Aim: Rewrite the items from the line with "Close the Parametry tab" up to and including the line with "the read/write permission", changing "dropdown" to "menu" and keeping everything else the same. Leave the pictures out.

Task inputs:
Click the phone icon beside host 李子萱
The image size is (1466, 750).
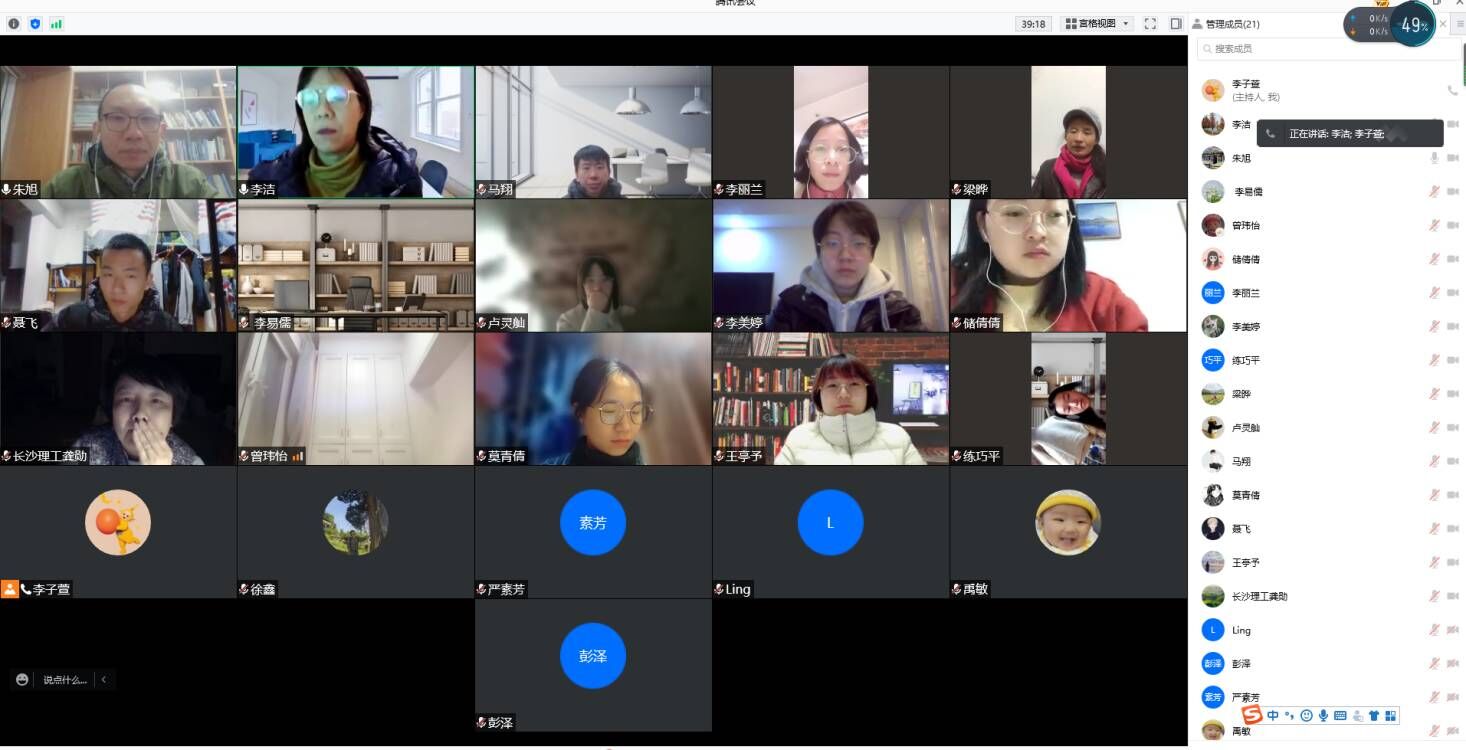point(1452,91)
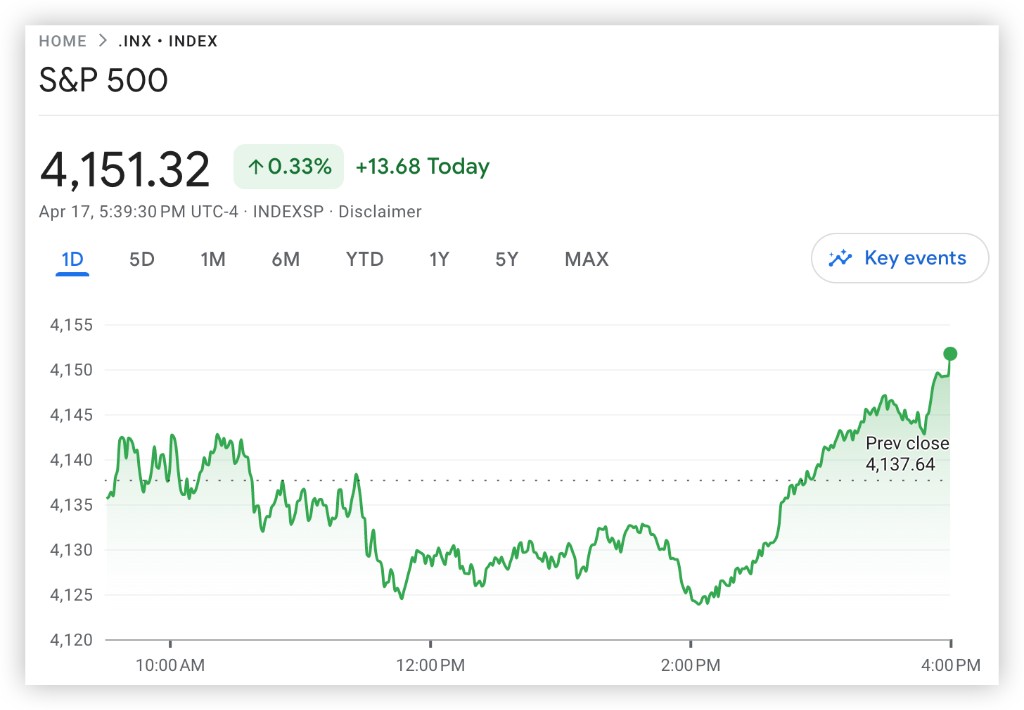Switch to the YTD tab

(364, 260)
---
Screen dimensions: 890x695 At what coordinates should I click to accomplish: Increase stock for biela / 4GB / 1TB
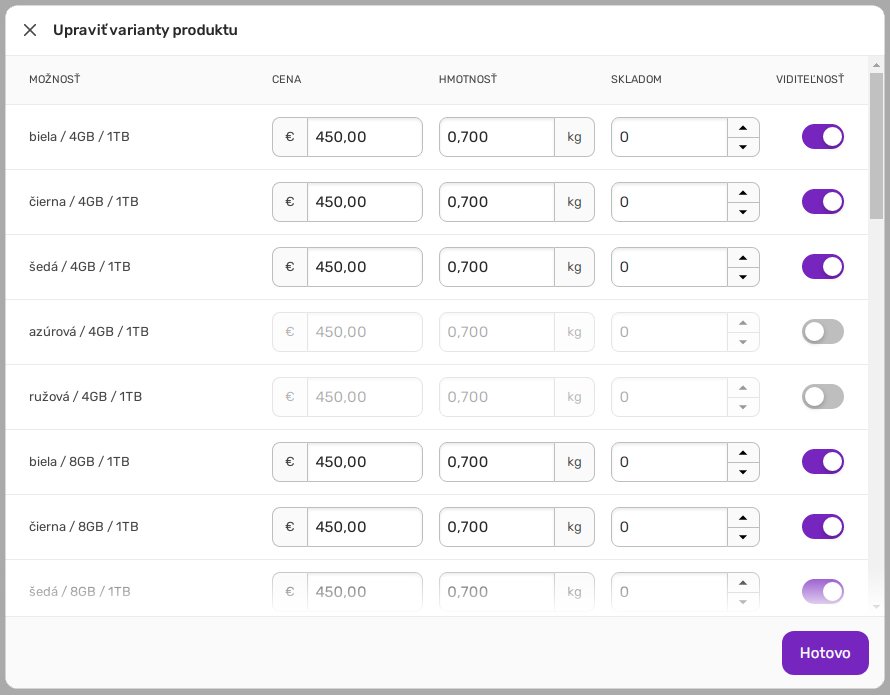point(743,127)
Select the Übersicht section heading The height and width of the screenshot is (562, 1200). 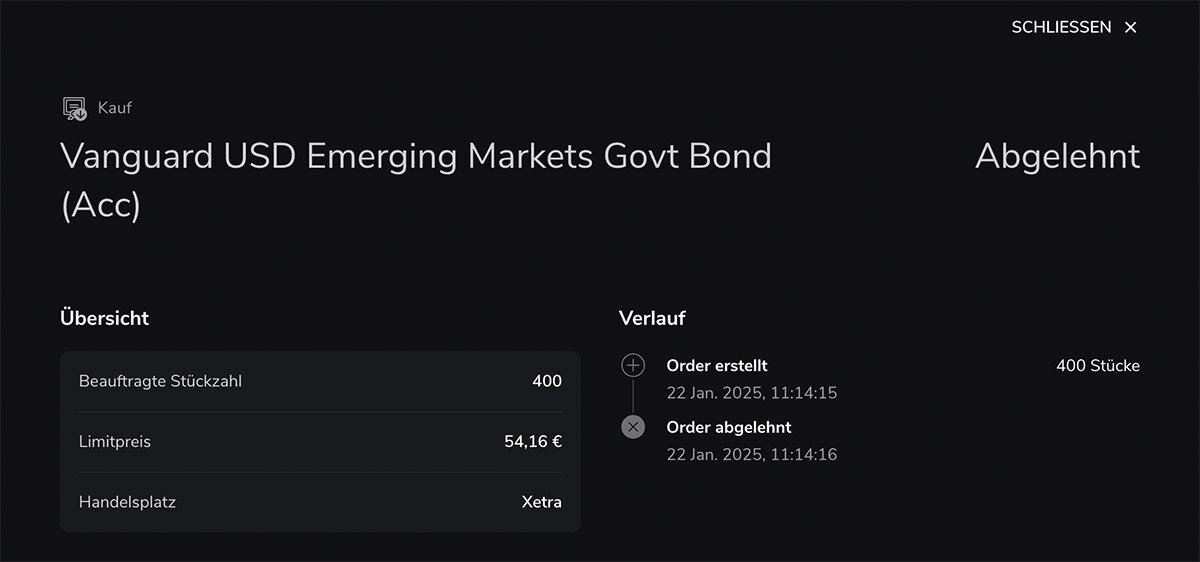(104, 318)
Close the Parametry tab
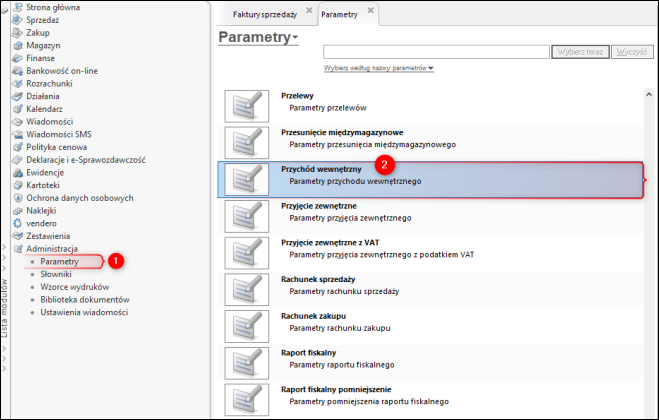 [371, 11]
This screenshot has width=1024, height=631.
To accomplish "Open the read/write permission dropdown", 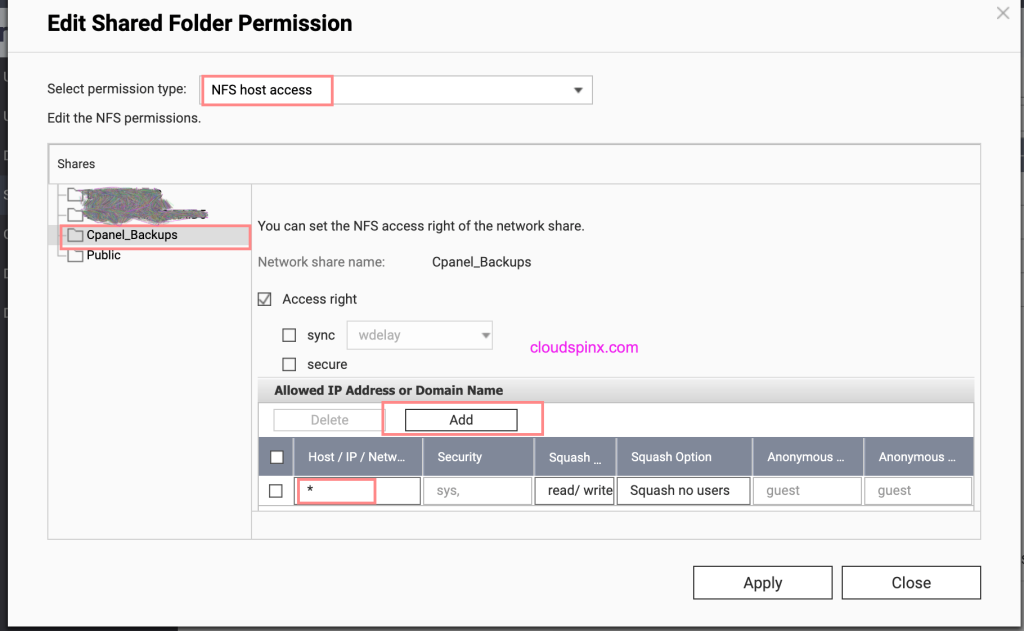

Response:
Close the Parametry tab
 [371, 11]
This screenshot has width=1024, height=631.
To accomplish "Open the read/write permission menu", 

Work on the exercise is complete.